■ Data extracts ■
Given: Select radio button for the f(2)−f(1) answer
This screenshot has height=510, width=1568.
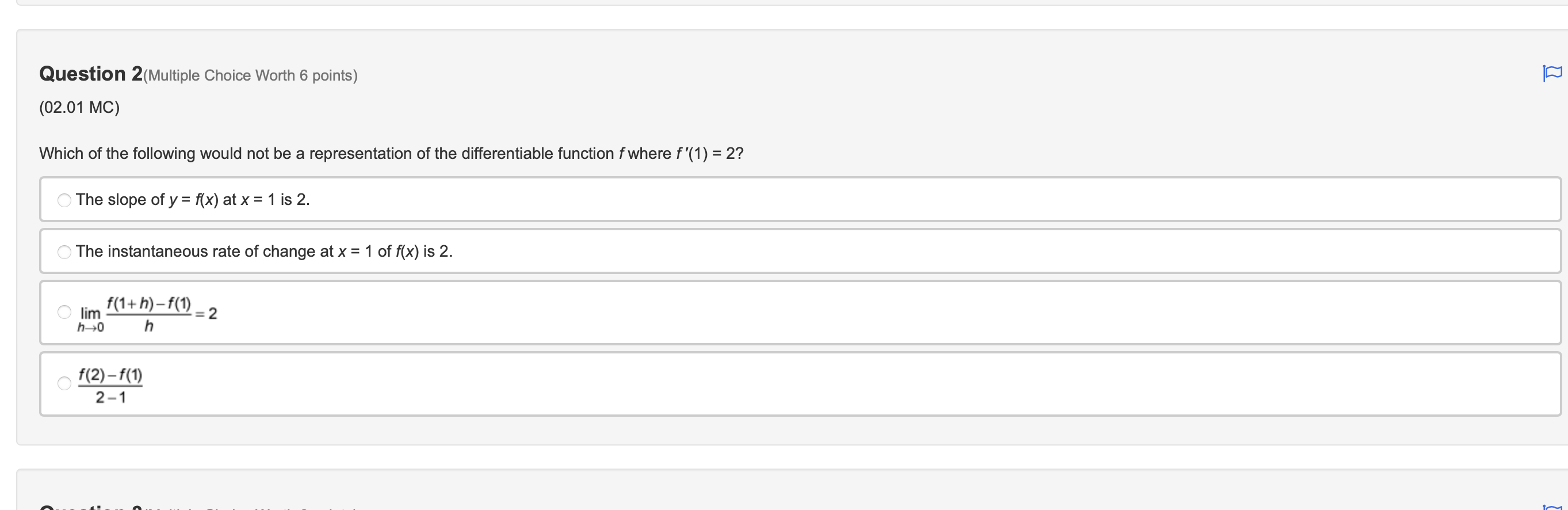Looking at the screenshot, I should click(x=64, y=383).
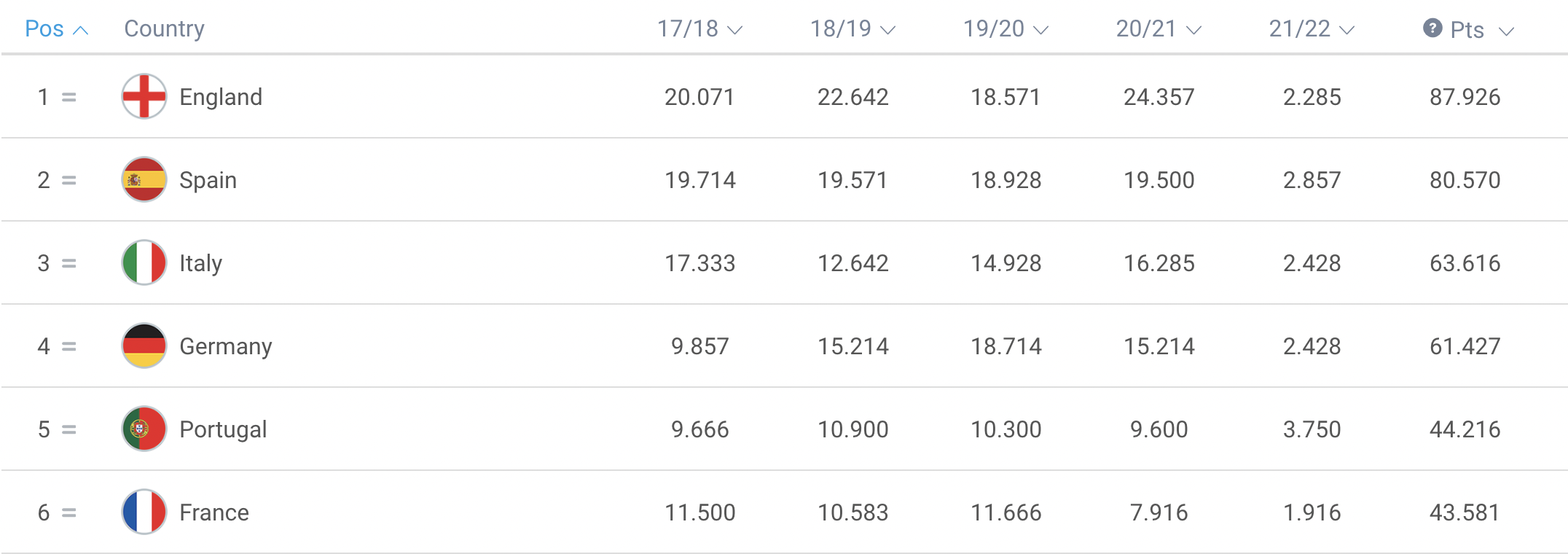Open the Germany country link

[226, 346]
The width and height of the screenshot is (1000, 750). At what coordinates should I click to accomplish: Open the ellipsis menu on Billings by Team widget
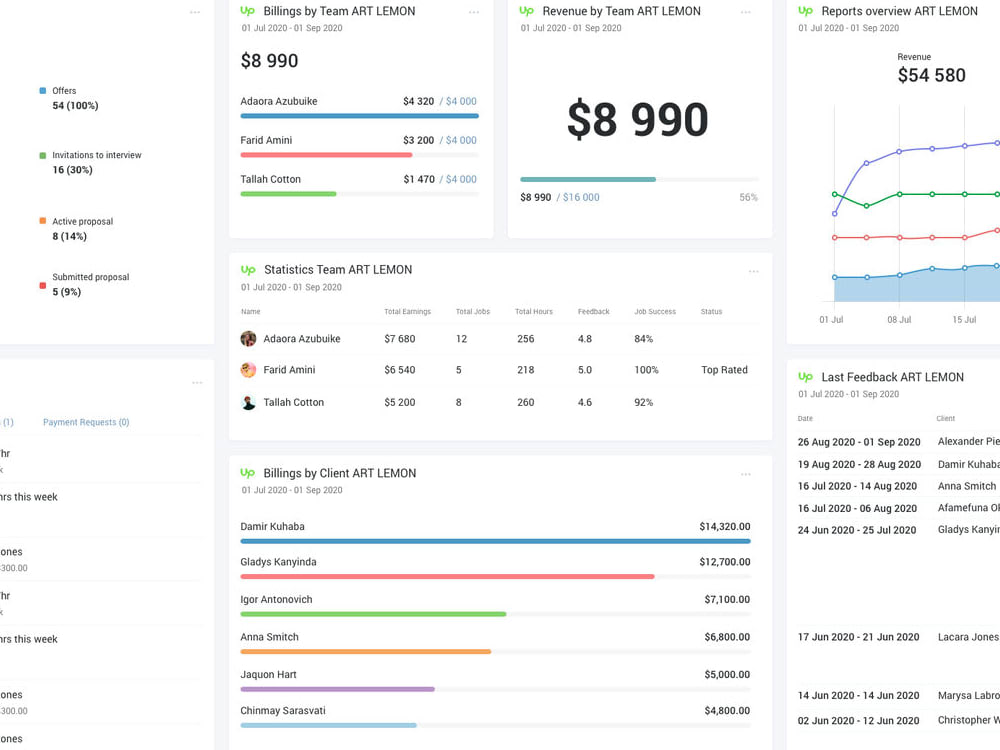(475, 11)
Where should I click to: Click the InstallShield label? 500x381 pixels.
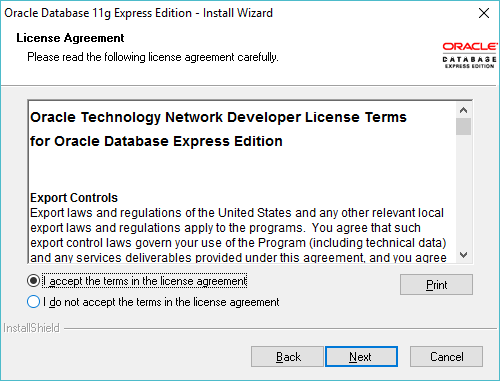(31, 328)
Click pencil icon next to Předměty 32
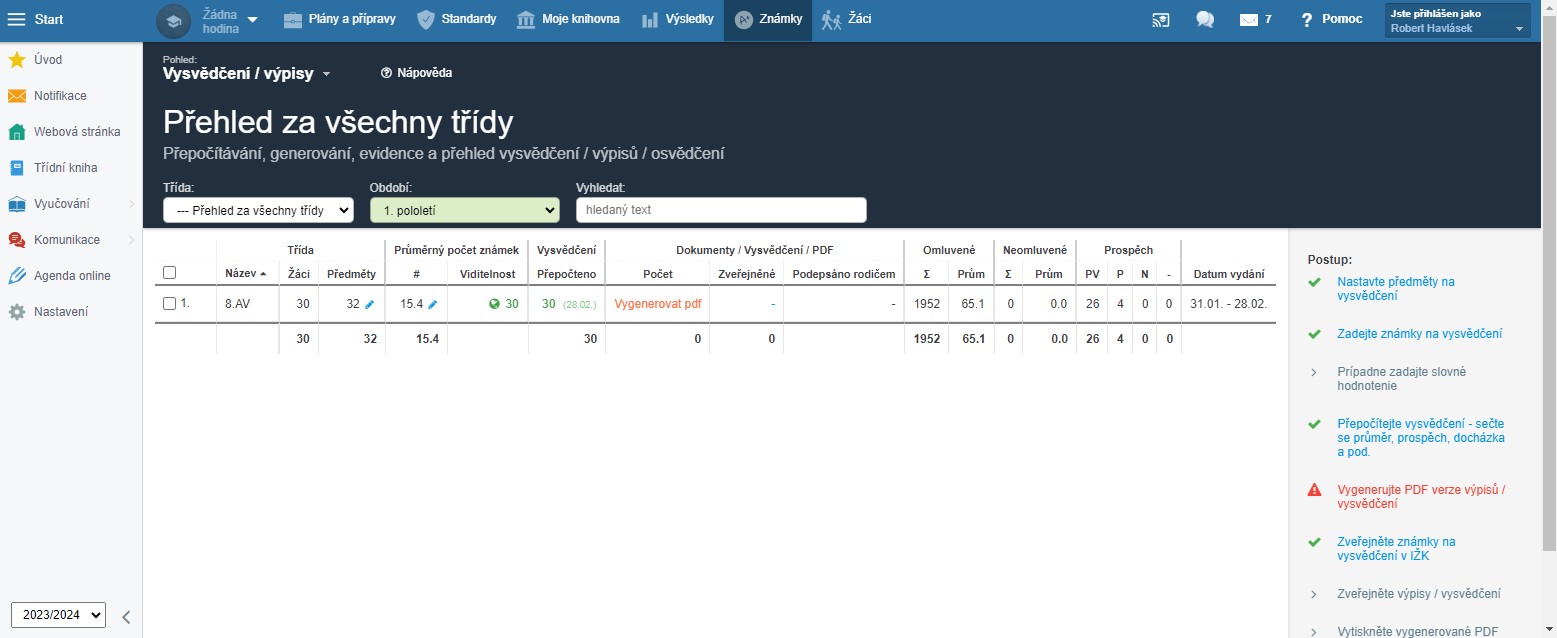Viewport: 1557px width, 638px height. 370,304
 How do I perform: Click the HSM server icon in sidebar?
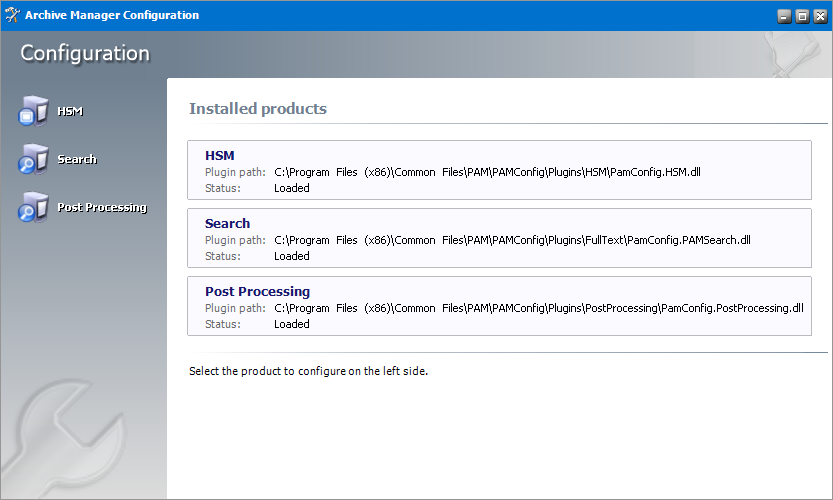(x=32, y=111)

■ Problem requirements ■
Here the job is to retype exactly the lines that start at the one containing "This screenshot has height=510, width=1568." and run through the end of the records above, leaving out pictures.

■ Exercise output ■
This screenshot has height=510, width=1568.
Looking at the screenshot, I should click(x=64, y=383).
Open the Germany country link

[226, 346]
The width and height of the screenshot is (1000, 750). At what coordinates should I click to accomplish: Open the ellipsis menu on Billings by Team widget
(475, 11)
Where should I click to: Click the InstallShield label? 500x381 pixels.
(31, 328)
Click pencil icon next to Předměty 32
Viewport: 1557px width, 638px height. 370,304
 How do I perform: Click the HSM server icon in sidebar?
(x=32, y=111)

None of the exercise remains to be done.